Task to complete
Convert every line of the data below into a JSON list of strings, one string per line, leaving out blank lines.

Excerpt from a dataset:
|---|

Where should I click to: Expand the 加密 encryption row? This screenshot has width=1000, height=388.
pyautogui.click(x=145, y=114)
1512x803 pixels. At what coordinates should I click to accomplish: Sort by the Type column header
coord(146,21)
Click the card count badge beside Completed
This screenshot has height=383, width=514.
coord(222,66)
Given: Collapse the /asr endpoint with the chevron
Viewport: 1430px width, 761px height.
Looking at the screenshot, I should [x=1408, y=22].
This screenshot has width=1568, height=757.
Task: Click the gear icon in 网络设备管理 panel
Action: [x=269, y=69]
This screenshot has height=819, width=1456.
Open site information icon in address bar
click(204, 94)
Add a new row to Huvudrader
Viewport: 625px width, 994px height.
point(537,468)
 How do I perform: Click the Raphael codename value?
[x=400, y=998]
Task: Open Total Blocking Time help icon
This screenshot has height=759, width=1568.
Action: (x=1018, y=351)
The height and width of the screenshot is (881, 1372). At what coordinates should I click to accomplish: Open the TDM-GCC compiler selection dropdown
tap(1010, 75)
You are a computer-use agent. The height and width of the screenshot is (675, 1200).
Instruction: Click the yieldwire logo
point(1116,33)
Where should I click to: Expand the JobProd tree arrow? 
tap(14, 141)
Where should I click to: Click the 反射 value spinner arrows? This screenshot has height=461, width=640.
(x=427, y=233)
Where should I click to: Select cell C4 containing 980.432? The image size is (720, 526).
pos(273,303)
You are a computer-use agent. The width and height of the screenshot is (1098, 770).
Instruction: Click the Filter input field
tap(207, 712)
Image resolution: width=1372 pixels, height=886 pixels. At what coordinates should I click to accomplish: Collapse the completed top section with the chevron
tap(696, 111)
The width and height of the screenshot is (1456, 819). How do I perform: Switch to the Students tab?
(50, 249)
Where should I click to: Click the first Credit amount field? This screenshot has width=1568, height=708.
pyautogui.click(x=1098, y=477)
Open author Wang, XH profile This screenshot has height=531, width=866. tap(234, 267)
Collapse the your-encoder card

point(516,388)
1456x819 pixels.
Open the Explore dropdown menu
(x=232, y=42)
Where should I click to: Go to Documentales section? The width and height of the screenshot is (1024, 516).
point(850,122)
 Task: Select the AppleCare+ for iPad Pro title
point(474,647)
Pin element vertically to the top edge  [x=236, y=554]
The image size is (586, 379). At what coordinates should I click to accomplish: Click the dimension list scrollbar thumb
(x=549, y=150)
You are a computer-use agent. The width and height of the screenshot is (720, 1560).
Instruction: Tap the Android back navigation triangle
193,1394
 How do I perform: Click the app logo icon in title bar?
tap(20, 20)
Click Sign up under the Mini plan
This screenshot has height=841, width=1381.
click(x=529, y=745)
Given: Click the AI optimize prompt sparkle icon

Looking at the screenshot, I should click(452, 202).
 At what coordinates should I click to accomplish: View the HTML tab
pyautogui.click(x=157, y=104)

|---|

Written answer
[
  "Where should I click to: Expand the 加密 encryption row? This screenshot has width=1000, height=388.",
  "pyautogui.click(x=145, y=114)",
  "1512x803 pixels. At what coordinates should I click to accomplish: Sort by the Type column header",
  "coord(146,21)",
  "Click the card count badge beside Completed",
  "This screenshot has height=383, width=514.",
  "coord(222,66)",
  "Given: Collapse the /asr endpoint with the chevron",
  "Viewport: 1430px width, 761px height.",
  "Looking at the screenshot, I should [x=1408, y=22].",
  "This screenshot has width=1568, height=757.",
  "Task: Click the gear icon in 网络设备管理 panel",
  "Action: [x=269, y=69]",
  "This screenshot has height=819, width=1456.",
  "Open site information icon in address bar",
  "click(204, 94)",
  "Add a new row to Huvudrader",
  "Viewport: 625px width, 994px height.",
  "point(537,468)",
  " How do I perform: Click the Raphael codename value?",
  "[x=400, y=998]",
  "Task: Open Total Blocking Time help icon",
  "This screenshot has height=759, width=1568.",
  "Action: (x=1018, y=351)",
  "The height and width of the screenshot is (881, 1372). At what coordinates should I click to accomplish: Open the TDM-GCC compiler selection dropdown",
  "tap(1010, 75)",
  "You are a computer-use agent. The height and width of the screenshot is (675, 1200).",
  "Instruction: Click the yieldwire logo",
  "point(1116,33)",
  "Where should I click to: Expand the JobProd tree arrow? ",
  "tap(14, 141)",
  "Where should I click to: Click the 反射 value spinner arrows? This screenshot has height=461, width=640.",
  "(x=427, y=233)",
  "Where should I click to: Select cell C4 containing 980.432? The image size is (720, 526).",
  "pos(273,303)",
  "You are a computer-use agent. The width and height of the screenshot is (1098, 770).",
  "Instruction: Click the Filter input field",
  "tap(207, 712)",
  "Image resolution: width=1372 pixels, height=886 pixels. At what coordinates should I click to accomplish: Collapse the completed top section with the chevron",
  "tap(696, 111)",
  "The width and height of the screenshot is (1456, 819). How do I perform: Switch to the Students tab?",
  "(50, 249)",
  "Where should I click to: Click the first Credit amount field? This screenshot has width=1568, height=708.",
  "pyautogui.click(x=1098, y=477)",
  "Open author Wang, XH profile This screenshot has height=531, width=866. tap(234, 267)",
  "Collapse the your-encoder card",
  "point(516,388)",
  "1456x819 pixels.",
  "Open the Explore dropdown menu",
  "(x=232, y=42)",
  "Where should I click to: Go to Documentales section? The width and height of the screenshot is (1024, 516).",
  "point(850,122)",
  " Task: Select the AppleCare+ for iPad Pro title",
  "point(474,647)",
  "Pin element vertically to the top edge  [x=236, y=554]",
  "The image size is (586, 379). At what coordinates should I click to accomplish: Click the dimension list scrollbar thumb",
  "(x=549, y=150)",
  "You are a computer-use agent. The width and height of the screenshot is (720, 1560).",
  "Instruction: Tap the Android back navigation triangle",
  "193,1394",
  " How do I perform: Click the app logo icon in title bar?",
  "tap(20, 20)",
  "Click Sign up under the Mini plan",
  "This screenshot has height=841, width=1381.",
  "click(x=529, y=745)",
  "Given: Click the AI optimize prompt sparkle icon",
  "Looking at the screenshot, I should click(452, 202).",
  " At what coordinates should I click to accomplish: View the HTML tab",
  "pyautogui.click(x=157, y=104)"
]